*RECORD LIST*.

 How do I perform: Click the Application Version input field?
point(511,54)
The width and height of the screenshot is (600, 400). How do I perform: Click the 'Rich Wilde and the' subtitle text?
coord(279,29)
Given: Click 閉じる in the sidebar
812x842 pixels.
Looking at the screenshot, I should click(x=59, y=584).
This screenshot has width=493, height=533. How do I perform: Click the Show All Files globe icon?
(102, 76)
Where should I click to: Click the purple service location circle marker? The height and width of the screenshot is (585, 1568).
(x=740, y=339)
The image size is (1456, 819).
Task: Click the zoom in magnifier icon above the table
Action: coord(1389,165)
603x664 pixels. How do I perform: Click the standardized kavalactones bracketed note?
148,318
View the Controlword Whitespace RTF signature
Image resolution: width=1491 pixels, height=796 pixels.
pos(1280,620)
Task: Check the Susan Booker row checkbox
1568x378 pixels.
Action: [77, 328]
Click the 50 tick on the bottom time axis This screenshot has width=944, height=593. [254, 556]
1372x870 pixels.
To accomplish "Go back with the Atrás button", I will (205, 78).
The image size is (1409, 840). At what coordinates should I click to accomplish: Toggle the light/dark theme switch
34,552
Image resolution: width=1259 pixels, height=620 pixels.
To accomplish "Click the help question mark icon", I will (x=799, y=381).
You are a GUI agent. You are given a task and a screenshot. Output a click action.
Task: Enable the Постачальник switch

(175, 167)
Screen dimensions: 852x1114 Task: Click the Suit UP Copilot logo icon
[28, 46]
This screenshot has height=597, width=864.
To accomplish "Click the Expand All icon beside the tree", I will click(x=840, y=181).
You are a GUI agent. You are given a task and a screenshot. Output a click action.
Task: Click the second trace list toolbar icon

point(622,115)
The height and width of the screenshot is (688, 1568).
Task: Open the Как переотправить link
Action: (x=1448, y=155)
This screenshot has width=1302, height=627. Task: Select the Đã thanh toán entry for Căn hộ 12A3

*STATED PROBLEM*.
Print all of the data above again, word for word and line for line, with nothing changed.

*TASK OUTPUT*.
 How do I perform: Click the Application Version input field?
point(511,54)
The width and height of the screenshot is (600, 400). How do I perform: Click the 'Rich Wilde and the' subtitle text?
coord(279,29)
Given: Click 閉じる in the sidebar
812x842 pixels.
Looking at the screenshot, I should click(x=59, y=584).
This screenshot has width=493, height=533. How do I perform: Click the Show All Files globe icon?
(102, 76)
Where should I click to: Click the purple service location circle marker? The height and width of the screenshot is (585, 1568).
(x=740, y=339)
The image size is (1456, 819).
Task: Click the zoom in magnifier icon above the table
Action: coord(1389,165)
603x664 pixels. How do I perform: Click the standardized kavalactones bracketed note?
148,318
View the Controlword Whitespace RTF signature
Image resolution: width=1491 pixels, height=796 pixels.
pos(1280,620)
Task: Check the Susan Booker row checkbox
1568x378 pixels.
Action: [77, 328]
Click the 50 tick on the bottom time axis This screenshot has width=944, height=593. [254, 556]
1372x870 pixels.
To accomplish "Go back with the Atrás button", I will (205, 78).
The image size is (1409, 840). At what coordinates should I click to accomplish: Toggle the light/dark theme switch
34,552
Image resolution: width=1259 pixels, height=620 pixels.
To accomplish "Click the help question mark icon", I will (x=799, y=381).
You are a GUI agent. You are given a task and a screenshot. Output a click action.
Task: Enable the Постачальник switch

(175, 167)
Screen dimensions: 852x1114 Task: Click the Suit UP Copilot logo icon
[28, 46]
This screenshot has height=597, width=864.
To accomplish "Click the Expand All icon beside the tree", I will click(x=840, y=181).
You are a GUI agent. You are given a task and a screenshot. Output a click action.
Task: Click the second trace list toolbar icon

point(622,115)
The height and width of the screenshot is (688, 1568).
Task: Open the Как переотправить link
Action: (x=1448, y=155)
This screenshot has width=1302, height=627. Task: Select the Đã thanh toán entry for Căn hộ 12A3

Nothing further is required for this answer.